• [Entries provided]:
■ ■ ■ ■ ■
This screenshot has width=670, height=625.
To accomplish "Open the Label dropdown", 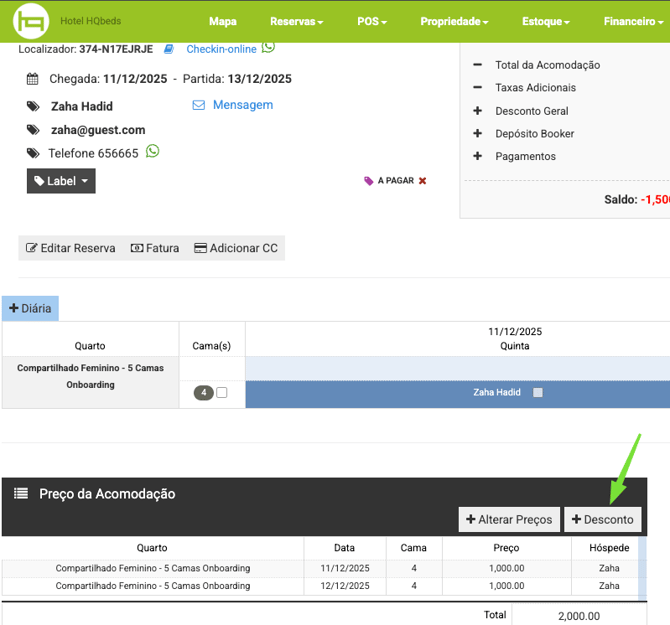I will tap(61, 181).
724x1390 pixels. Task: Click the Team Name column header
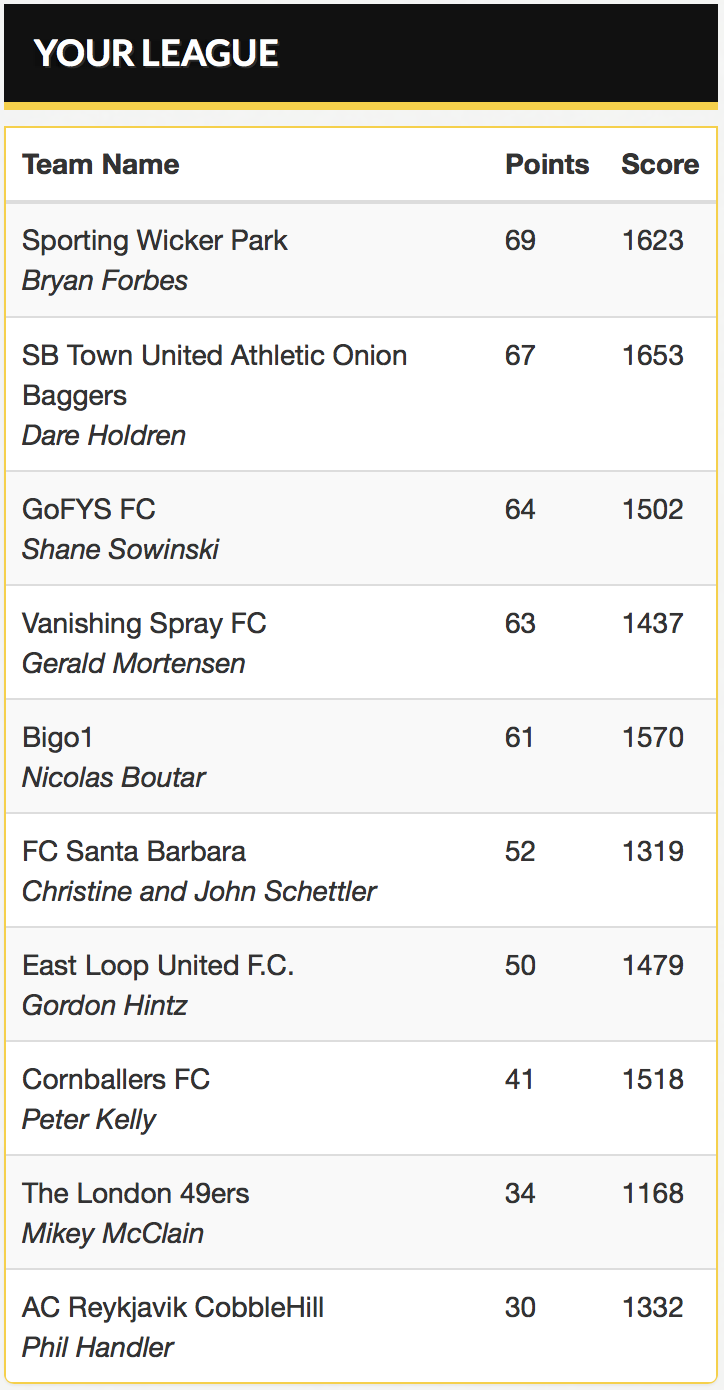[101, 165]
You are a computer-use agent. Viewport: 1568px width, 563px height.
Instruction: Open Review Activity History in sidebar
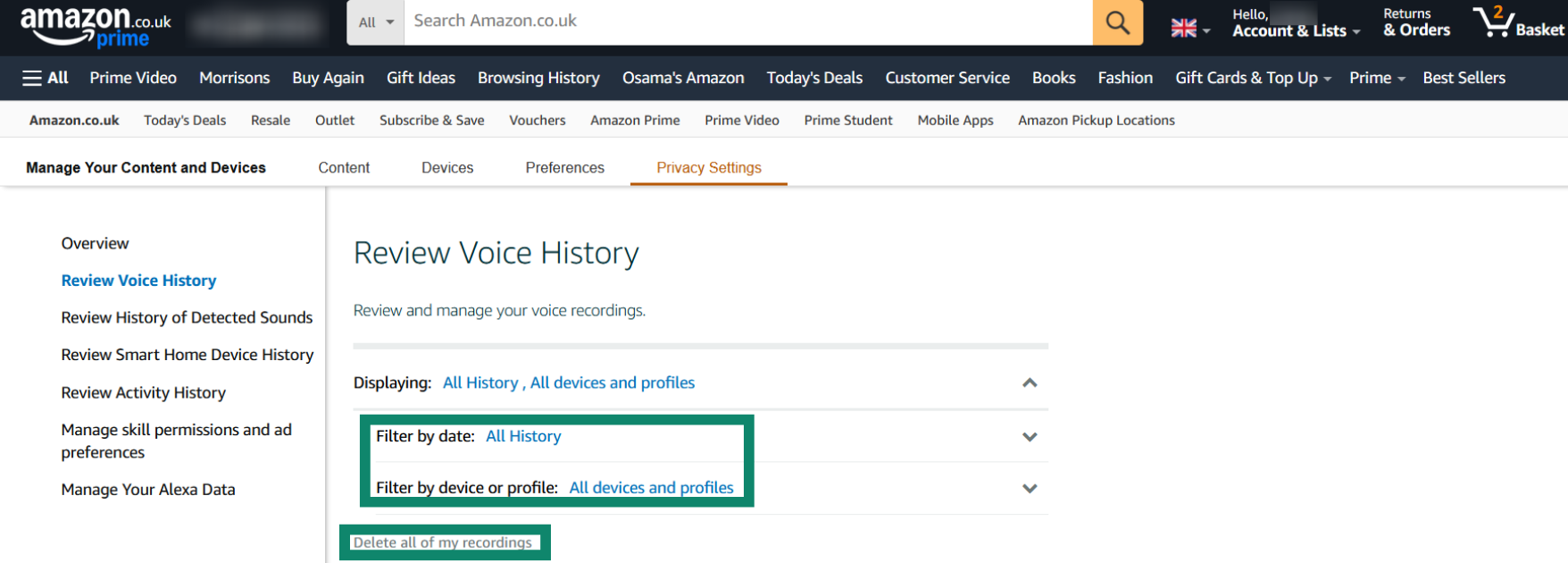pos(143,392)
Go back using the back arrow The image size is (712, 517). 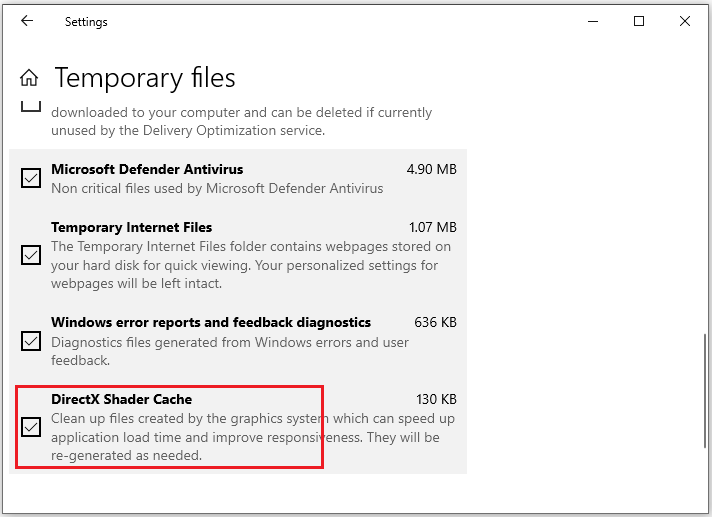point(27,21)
■ ■ ■ ■ ■
• [Work request]: Sift the material for lines that include the word "width", and copy each one.

• [Result of the task]:
This screenshot has width=670, height=625.
You are a computer-use agent. Viewport: 1568px width, 563px height.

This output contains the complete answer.